## Data
◆ ◆ ◆ ◆ ◆ ◆ ◆

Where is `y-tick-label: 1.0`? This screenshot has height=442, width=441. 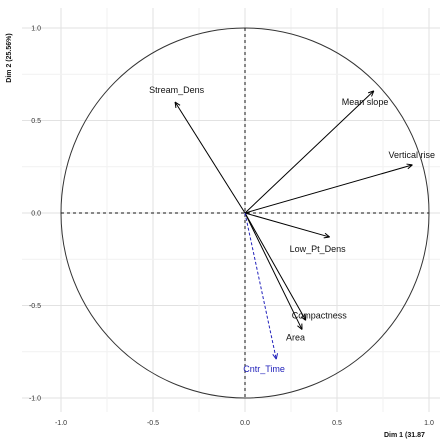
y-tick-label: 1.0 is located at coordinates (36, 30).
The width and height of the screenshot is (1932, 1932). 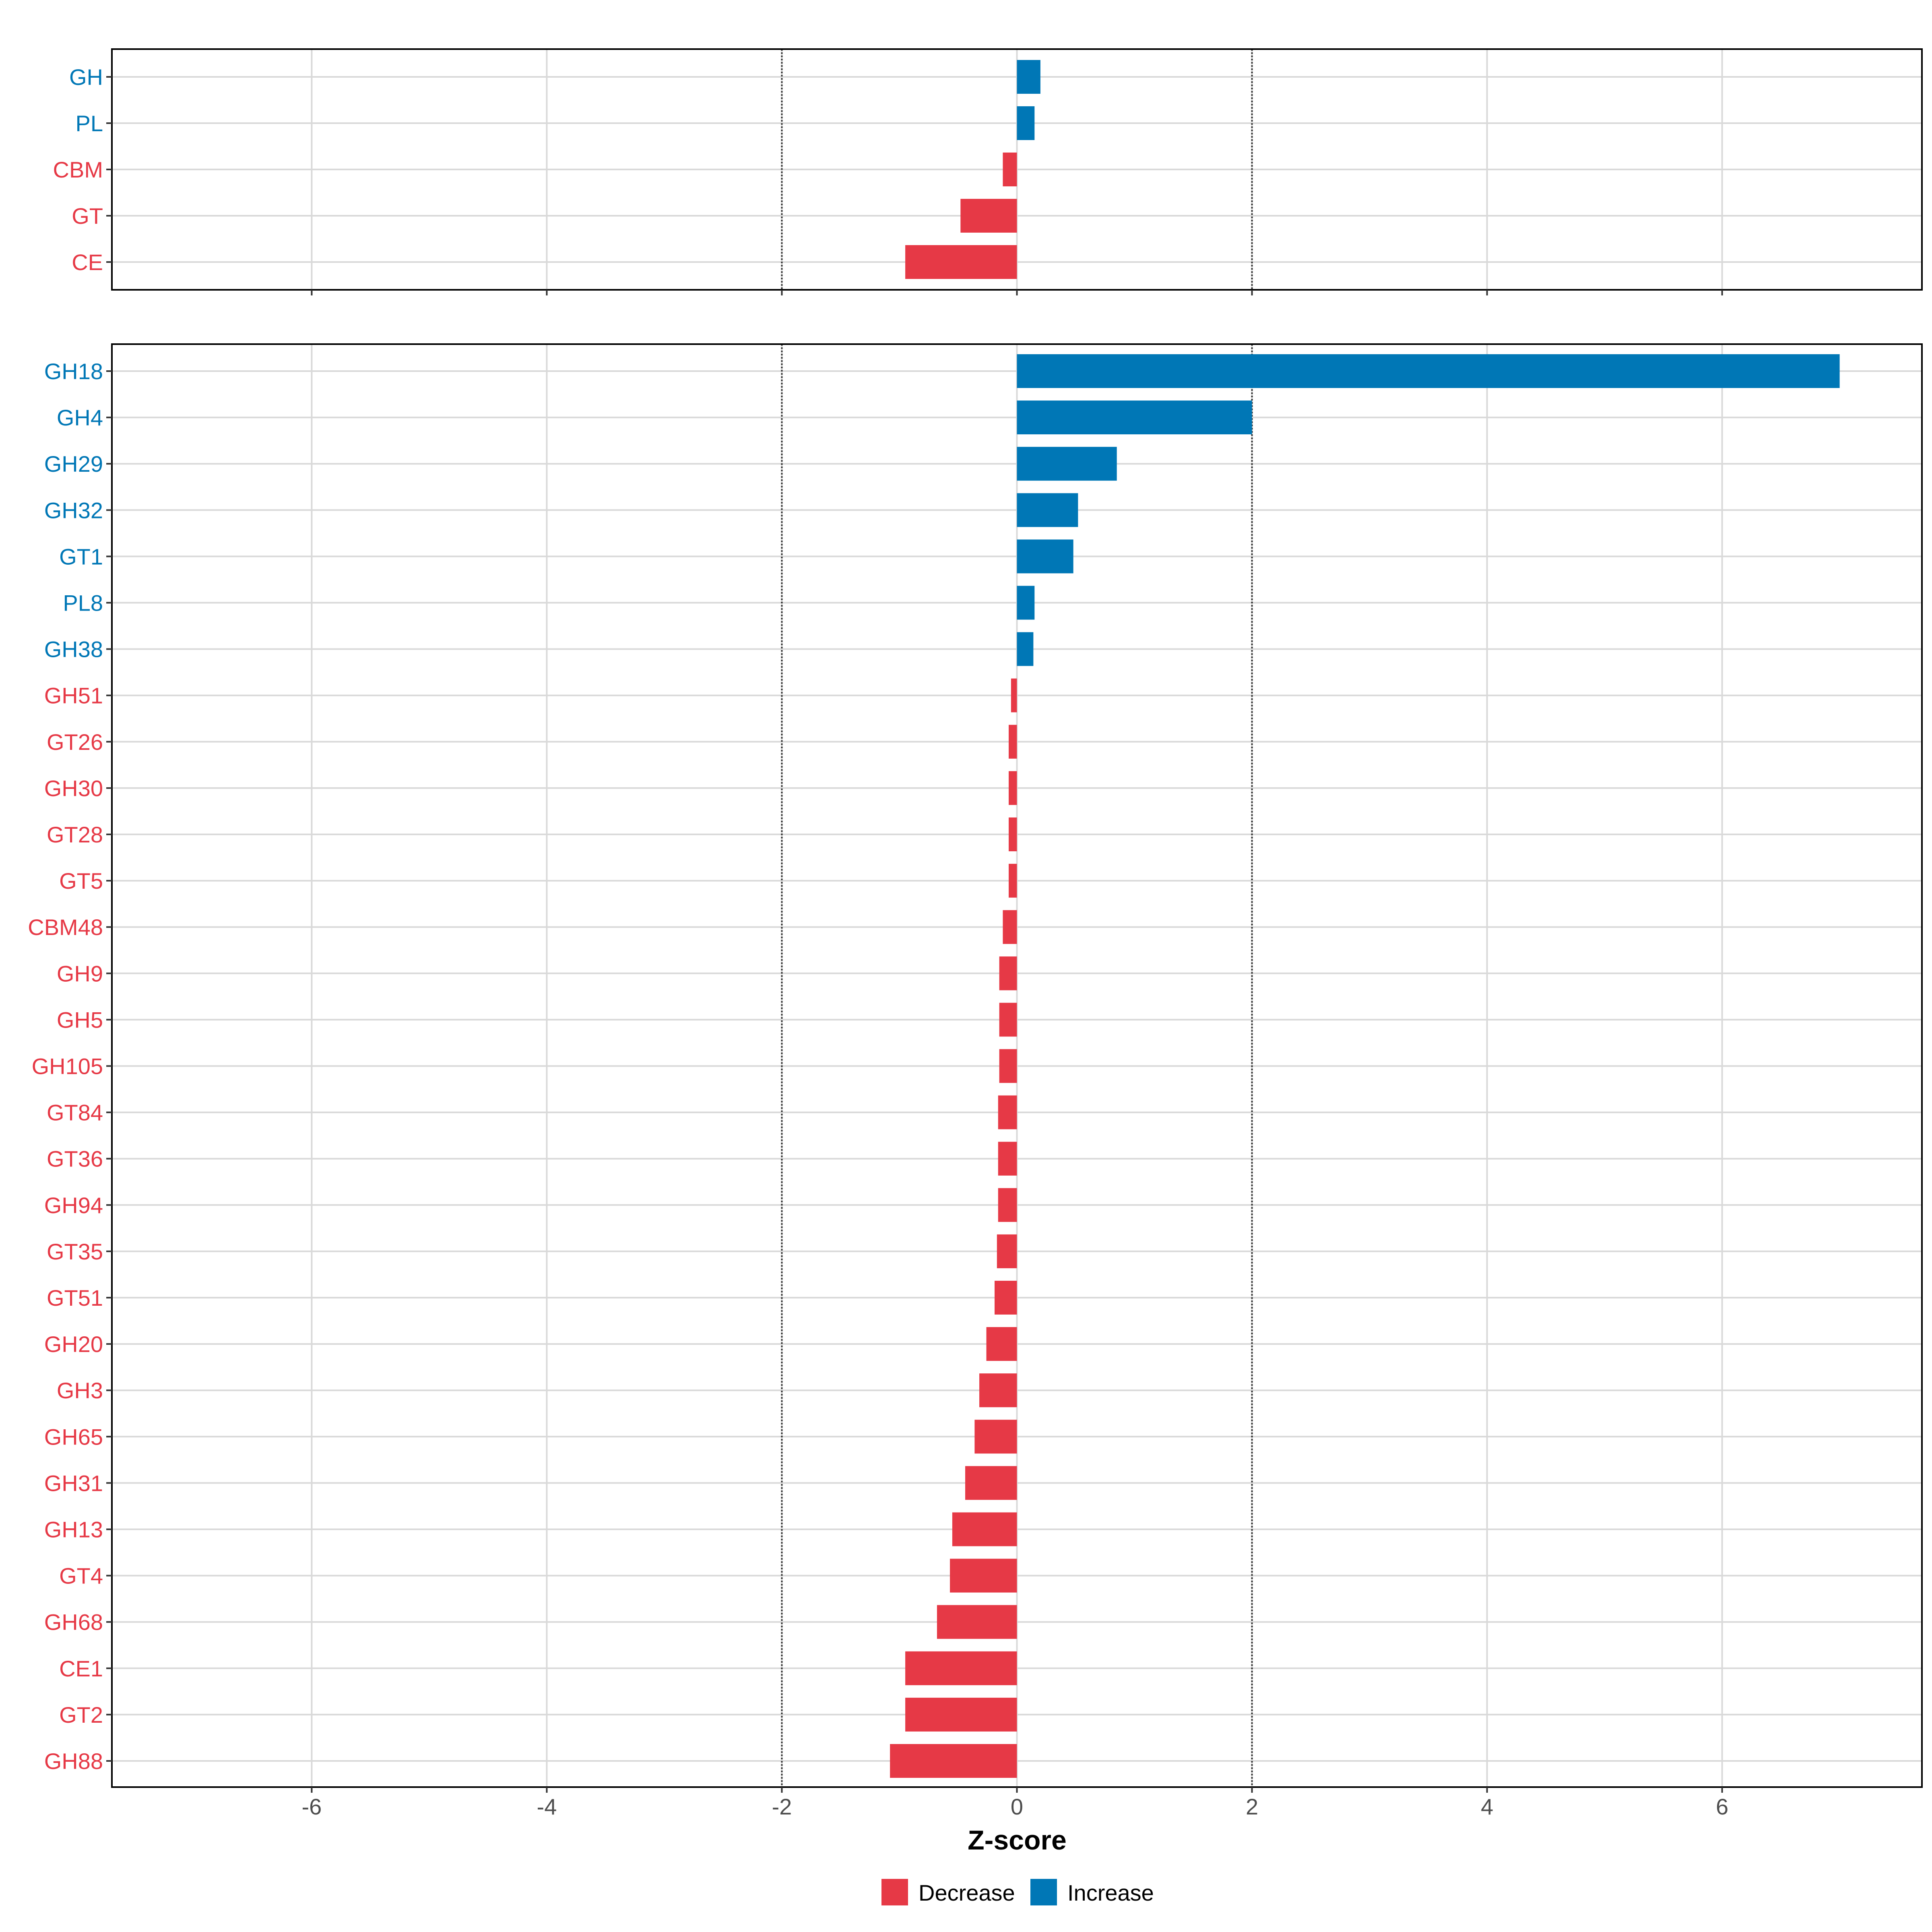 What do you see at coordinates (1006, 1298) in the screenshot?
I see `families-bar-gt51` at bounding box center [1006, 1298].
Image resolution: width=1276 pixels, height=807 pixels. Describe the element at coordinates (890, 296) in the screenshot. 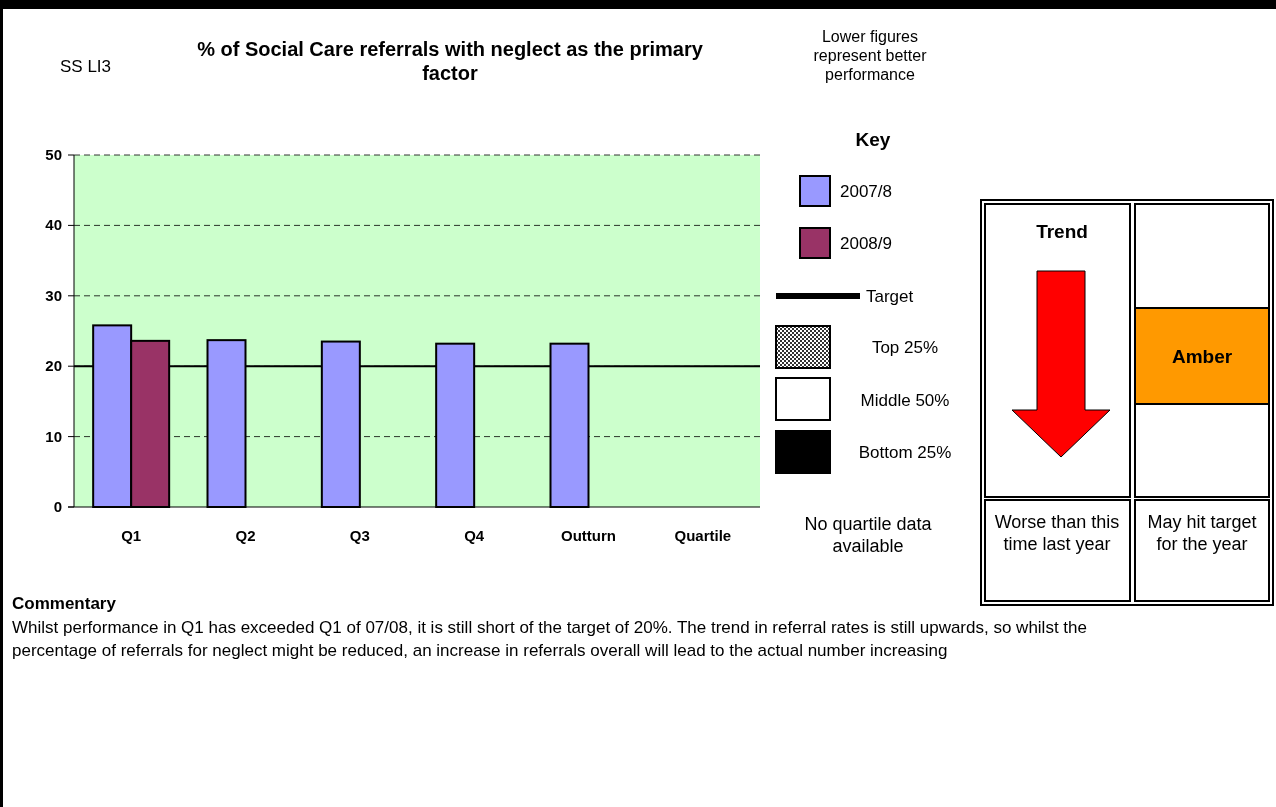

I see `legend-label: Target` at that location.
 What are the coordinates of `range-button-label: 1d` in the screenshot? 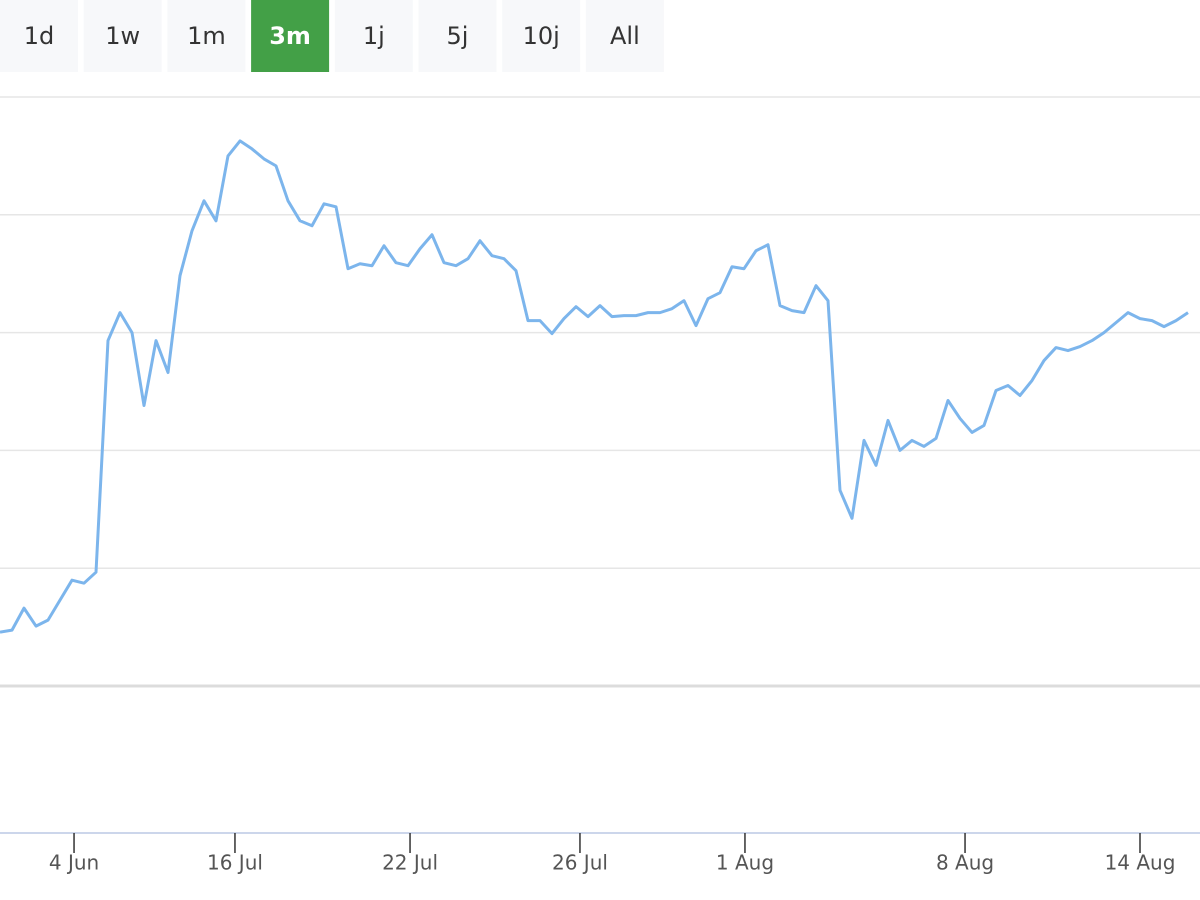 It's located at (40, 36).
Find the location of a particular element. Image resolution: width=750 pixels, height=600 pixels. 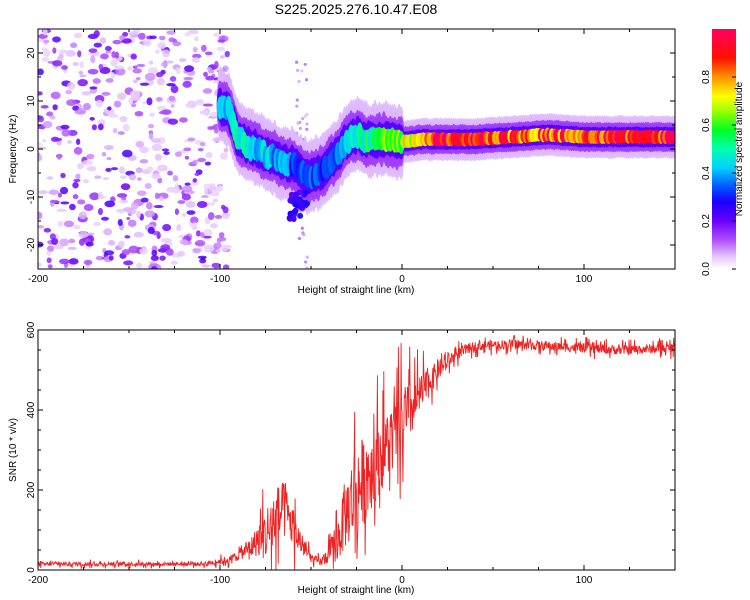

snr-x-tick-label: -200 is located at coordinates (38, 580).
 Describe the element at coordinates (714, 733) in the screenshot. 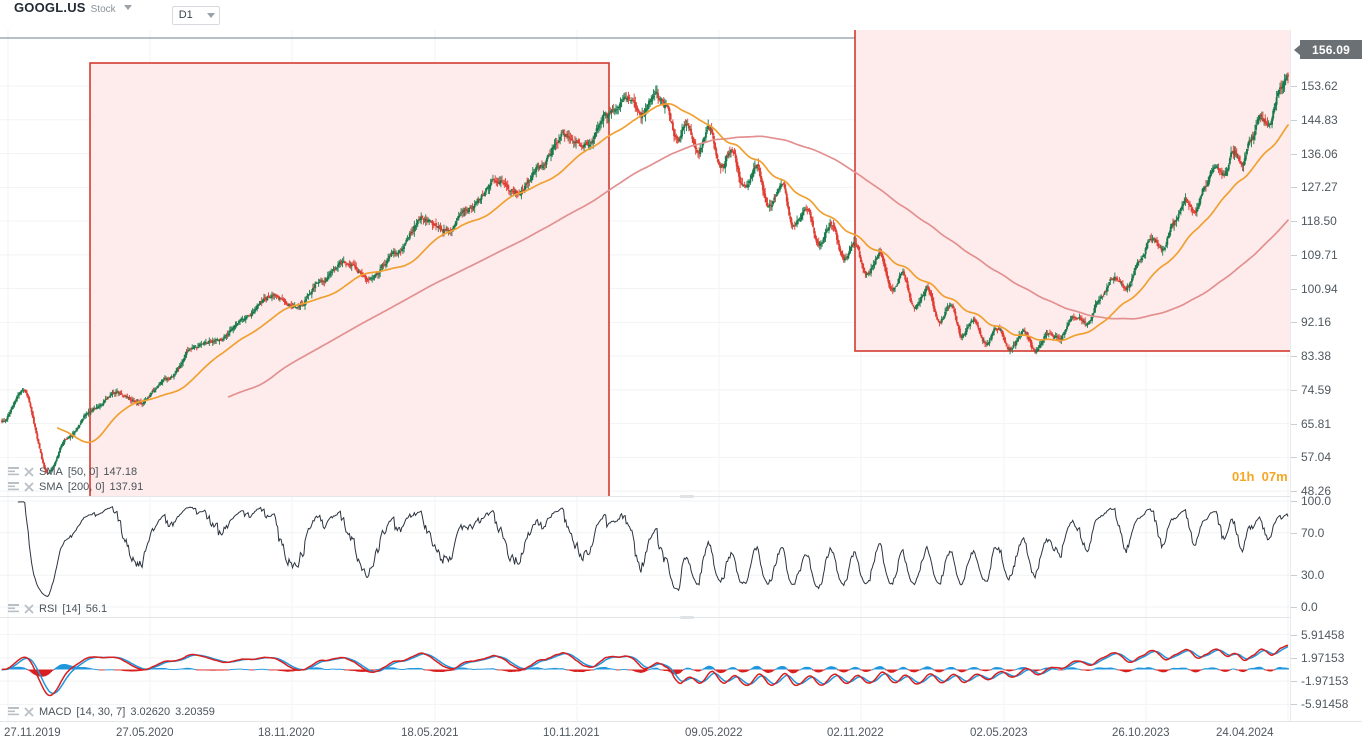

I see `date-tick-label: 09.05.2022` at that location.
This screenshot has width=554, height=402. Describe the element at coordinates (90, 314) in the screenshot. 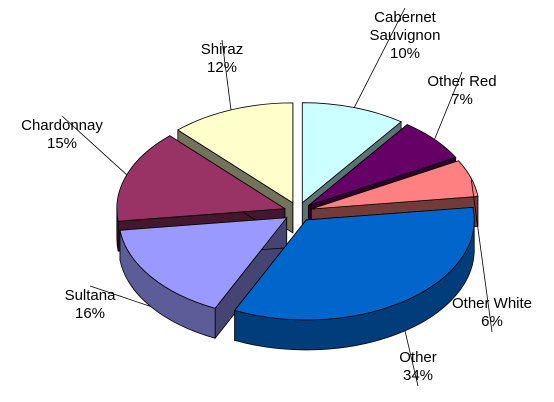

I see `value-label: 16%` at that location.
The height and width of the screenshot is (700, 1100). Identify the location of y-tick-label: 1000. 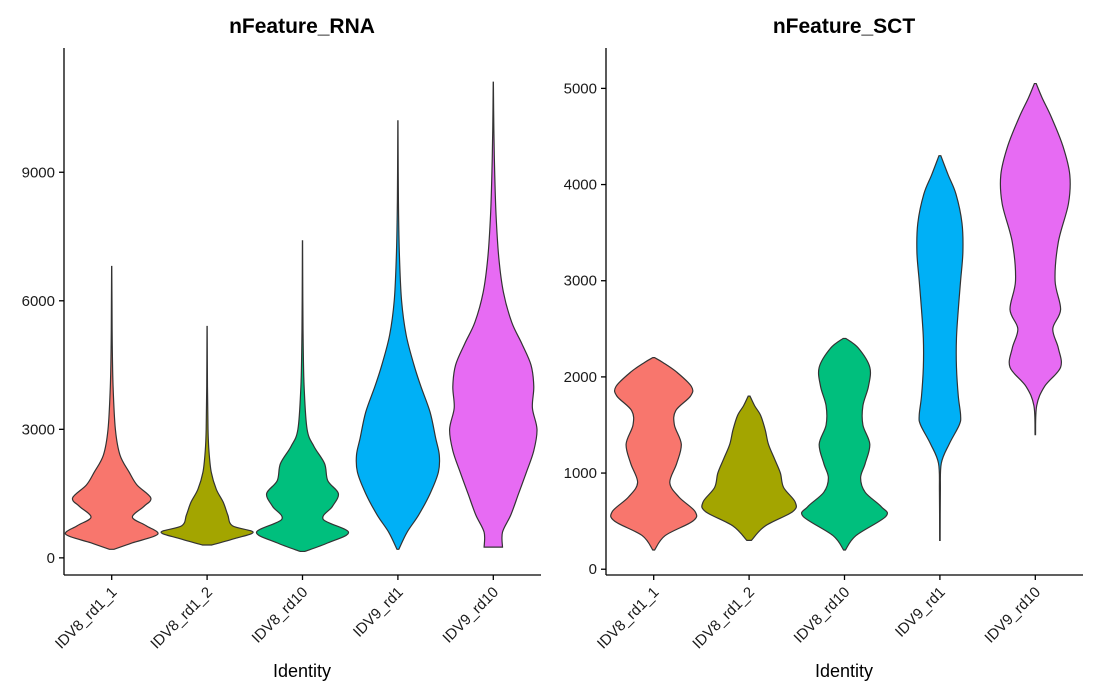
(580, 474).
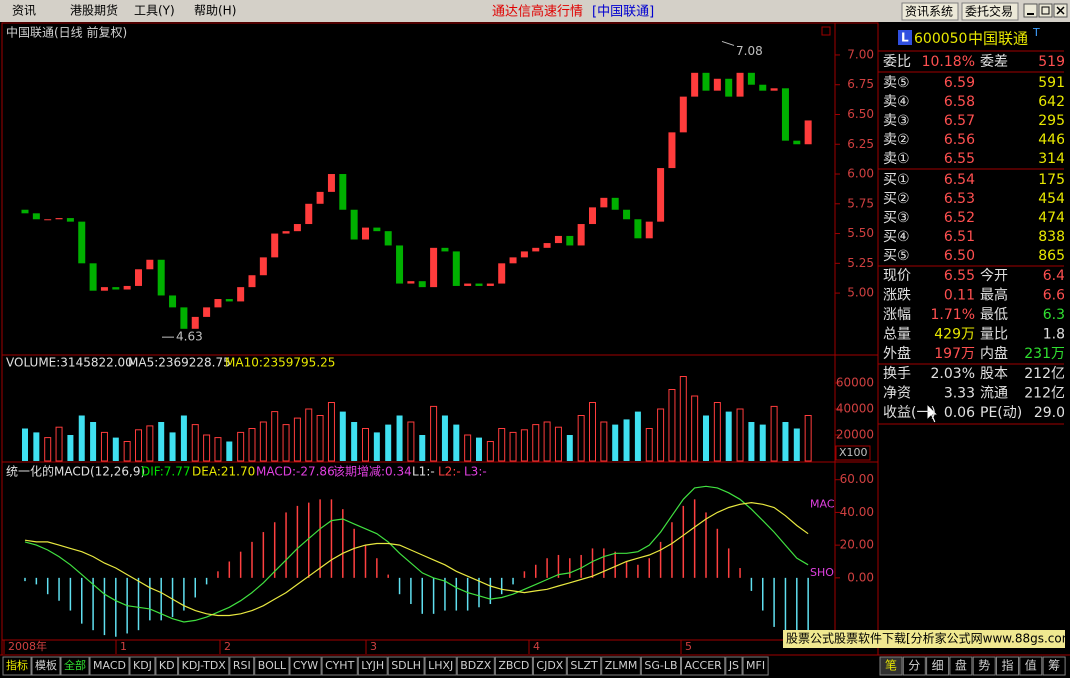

◆ ◆ ◆ ◆ ◆ ◆ ◆

Could you return word for word every line from the one containing "This screenshot has width=554, height=402." through the end of the records, leaving out the pictures?

This screenshot has width=554, height=402. Describe the element at coordinates (90, 314) in the screenshot. 

I see `value-label: 16%` at that location.
The height and width of the screenshot is (700, 1100). Identify the location of y-tick-label: 1000. 
(580, 474).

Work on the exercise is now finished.